# MLM Training With Trainer

In this notebook we'll cover the training process for masked-language modeling (MLM) using the HuggingFace `Trainer` function.

In [1]:
from transformers import BertTokenizer, BertForMaskedLM
import torch

tokenizer = BertTokenizer.from_pretrained('bert-base-uncased')
model = BertForMaskedLM.from_pretrained('bert-base-uncased')

Some weights of the model checkpoint at bert-base-uncased were not used when initializing BertForMaskedLM: ['cls.seq_relationship.weight', 'bert.pooler.dense.bias', 'cls.seq_relationship.bias', 'bert.pooler.dense.weight']
- This IS expected if you are initializing BertForMaskedLM from the checkpoint of a model trained on another task or with another architecture (e.g. initializing a BertForSequenceClassification model from a BertForPreTraining model).
- This IS NOT expected if you are initializing BertForMaskedLM from the checkpoint of a model that you expect to be exactly identical (initializing a BertForSequenceClassification model from a BertForSequenceClassification model).


We'll be using *Meditations* by *Marcus Aurelius* as our training data.

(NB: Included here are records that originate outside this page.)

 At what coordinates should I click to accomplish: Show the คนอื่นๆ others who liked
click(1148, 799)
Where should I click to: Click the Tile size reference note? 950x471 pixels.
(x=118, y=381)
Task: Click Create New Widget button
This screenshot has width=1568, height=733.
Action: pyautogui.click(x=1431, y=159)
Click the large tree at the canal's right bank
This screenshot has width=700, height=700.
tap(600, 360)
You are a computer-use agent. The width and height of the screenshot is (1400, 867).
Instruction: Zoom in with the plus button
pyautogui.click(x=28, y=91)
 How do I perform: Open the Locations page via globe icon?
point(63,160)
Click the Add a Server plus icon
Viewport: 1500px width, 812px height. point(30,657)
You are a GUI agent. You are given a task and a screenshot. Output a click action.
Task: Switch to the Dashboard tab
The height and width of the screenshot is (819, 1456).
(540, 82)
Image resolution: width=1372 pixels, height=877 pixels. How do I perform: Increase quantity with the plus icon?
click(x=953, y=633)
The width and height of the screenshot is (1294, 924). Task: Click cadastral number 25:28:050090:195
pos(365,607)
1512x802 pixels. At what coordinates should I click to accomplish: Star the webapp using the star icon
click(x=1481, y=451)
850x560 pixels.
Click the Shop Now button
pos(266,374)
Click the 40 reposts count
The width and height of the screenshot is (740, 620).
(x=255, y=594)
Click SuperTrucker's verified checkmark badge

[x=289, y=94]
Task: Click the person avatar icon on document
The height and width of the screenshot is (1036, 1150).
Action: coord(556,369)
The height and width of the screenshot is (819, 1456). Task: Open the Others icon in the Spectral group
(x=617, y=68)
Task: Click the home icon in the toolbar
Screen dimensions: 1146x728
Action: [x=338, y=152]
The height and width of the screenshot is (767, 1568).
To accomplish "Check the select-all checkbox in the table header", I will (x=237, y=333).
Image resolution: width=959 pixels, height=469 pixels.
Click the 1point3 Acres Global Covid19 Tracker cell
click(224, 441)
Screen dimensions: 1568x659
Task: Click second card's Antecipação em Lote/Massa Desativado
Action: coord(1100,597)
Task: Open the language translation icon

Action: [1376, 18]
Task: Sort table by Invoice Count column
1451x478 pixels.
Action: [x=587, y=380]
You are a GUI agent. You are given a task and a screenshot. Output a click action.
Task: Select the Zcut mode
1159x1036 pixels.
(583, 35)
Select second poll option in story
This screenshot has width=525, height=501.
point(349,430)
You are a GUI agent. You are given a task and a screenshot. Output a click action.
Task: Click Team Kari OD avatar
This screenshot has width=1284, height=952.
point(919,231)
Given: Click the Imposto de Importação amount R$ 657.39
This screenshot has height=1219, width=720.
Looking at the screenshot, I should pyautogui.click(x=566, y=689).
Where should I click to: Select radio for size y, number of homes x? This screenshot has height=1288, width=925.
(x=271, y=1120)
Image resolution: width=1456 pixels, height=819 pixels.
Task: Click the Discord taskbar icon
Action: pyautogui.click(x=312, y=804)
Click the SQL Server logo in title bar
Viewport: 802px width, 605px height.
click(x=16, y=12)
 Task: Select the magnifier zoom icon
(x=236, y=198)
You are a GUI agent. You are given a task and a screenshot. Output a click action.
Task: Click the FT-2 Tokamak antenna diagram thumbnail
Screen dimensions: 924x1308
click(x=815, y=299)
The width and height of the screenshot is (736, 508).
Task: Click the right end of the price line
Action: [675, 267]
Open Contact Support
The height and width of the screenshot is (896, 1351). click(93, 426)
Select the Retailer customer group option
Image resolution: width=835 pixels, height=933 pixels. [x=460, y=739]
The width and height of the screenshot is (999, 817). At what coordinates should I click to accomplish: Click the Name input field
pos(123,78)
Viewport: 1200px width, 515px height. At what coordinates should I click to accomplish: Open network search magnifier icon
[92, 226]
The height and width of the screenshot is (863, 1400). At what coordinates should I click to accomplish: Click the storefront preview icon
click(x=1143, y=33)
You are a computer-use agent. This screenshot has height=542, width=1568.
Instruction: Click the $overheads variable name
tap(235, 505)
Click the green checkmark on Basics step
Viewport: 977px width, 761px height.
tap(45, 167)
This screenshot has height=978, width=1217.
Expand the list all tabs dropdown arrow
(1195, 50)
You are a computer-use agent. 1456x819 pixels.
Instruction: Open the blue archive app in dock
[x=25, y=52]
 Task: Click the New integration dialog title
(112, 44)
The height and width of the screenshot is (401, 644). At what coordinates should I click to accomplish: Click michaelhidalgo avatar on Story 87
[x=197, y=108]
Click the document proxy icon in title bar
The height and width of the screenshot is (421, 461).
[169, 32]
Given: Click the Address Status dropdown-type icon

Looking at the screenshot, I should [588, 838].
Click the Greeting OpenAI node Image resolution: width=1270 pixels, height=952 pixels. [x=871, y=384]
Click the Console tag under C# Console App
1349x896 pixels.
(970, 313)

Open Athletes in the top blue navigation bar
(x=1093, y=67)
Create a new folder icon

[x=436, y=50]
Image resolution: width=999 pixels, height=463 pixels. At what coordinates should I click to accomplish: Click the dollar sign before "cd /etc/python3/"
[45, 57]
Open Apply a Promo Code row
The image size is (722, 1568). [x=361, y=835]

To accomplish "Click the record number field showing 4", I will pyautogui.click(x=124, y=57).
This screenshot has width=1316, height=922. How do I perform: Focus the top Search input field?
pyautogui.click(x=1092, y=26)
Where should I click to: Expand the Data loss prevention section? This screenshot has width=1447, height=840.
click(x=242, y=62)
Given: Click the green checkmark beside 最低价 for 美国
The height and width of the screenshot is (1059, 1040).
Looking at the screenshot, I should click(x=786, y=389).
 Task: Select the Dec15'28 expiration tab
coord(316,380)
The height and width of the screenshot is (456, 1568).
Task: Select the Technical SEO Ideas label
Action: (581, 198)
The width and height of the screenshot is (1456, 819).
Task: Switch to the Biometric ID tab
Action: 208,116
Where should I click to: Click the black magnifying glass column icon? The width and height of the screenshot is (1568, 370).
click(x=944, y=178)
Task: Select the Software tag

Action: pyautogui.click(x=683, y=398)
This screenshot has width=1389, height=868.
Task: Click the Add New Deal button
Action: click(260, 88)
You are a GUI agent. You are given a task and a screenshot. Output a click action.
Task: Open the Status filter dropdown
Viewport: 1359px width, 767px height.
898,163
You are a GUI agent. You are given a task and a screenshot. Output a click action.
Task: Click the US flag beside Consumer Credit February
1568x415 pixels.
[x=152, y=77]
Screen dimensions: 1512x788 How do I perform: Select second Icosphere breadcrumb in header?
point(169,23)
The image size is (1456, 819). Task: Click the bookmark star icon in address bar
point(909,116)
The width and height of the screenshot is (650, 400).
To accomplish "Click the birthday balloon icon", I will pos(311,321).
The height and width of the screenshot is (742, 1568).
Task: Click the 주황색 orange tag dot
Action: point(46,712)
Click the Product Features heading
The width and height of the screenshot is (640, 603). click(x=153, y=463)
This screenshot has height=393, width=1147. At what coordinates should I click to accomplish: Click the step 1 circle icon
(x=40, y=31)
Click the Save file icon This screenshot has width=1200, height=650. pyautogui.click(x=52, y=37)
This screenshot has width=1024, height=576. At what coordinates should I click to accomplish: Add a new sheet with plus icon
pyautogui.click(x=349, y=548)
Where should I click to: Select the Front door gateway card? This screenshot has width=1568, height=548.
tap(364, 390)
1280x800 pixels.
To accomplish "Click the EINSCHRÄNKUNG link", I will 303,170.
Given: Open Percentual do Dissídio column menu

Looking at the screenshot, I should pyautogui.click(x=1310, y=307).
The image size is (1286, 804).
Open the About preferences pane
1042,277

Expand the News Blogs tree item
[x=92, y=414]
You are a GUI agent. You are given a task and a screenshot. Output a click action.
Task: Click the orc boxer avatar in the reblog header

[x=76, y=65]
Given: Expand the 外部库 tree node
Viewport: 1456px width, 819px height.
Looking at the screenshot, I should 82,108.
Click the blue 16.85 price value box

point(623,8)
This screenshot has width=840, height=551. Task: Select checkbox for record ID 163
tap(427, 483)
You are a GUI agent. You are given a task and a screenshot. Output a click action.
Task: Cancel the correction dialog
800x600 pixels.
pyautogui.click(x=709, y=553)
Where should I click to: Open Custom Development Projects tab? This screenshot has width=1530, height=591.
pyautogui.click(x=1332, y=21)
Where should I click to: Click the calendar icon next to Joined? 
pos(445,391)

The file below has already been cleaned and so no further processing is required (beyond the `split`).

In [2]:
with open('clean.txt', 'r') as fp:
    text = fp.read().split('\n')

In [3]:
text[:5]

['From my grandfather Verus I learned good morals and the government of my temper.',
 'From the reputation and remembrance of my father, modesty and a manly character.',
 'From my mother, piety and beneficence, and abstinence, not only from evil deeds, but even from evil thoughts; and further, simplicity in my way of living, far removed from the habits of the rich.',
 'From my great-grandfather, not to have frequented public schools, and to have had good teachers at home, and to know that on such things a man should spend liberally.',
 "From my governor, to be neither of the green nor of the blue party at the games in the Circus, nor a partizan either of the Parmularius or the Scutarius at the gladiators' fights; from him too I learned endurance of labour, and to want little, and to work with my own hands, and not to meddle with other people's affairs, and not to be ready to listen to slander."]

First, we'll tokenize our text.

In [4]:
inputs = tokenizer(text, return_tensors='pt', max_length=512, truncation=True, padding='max_length')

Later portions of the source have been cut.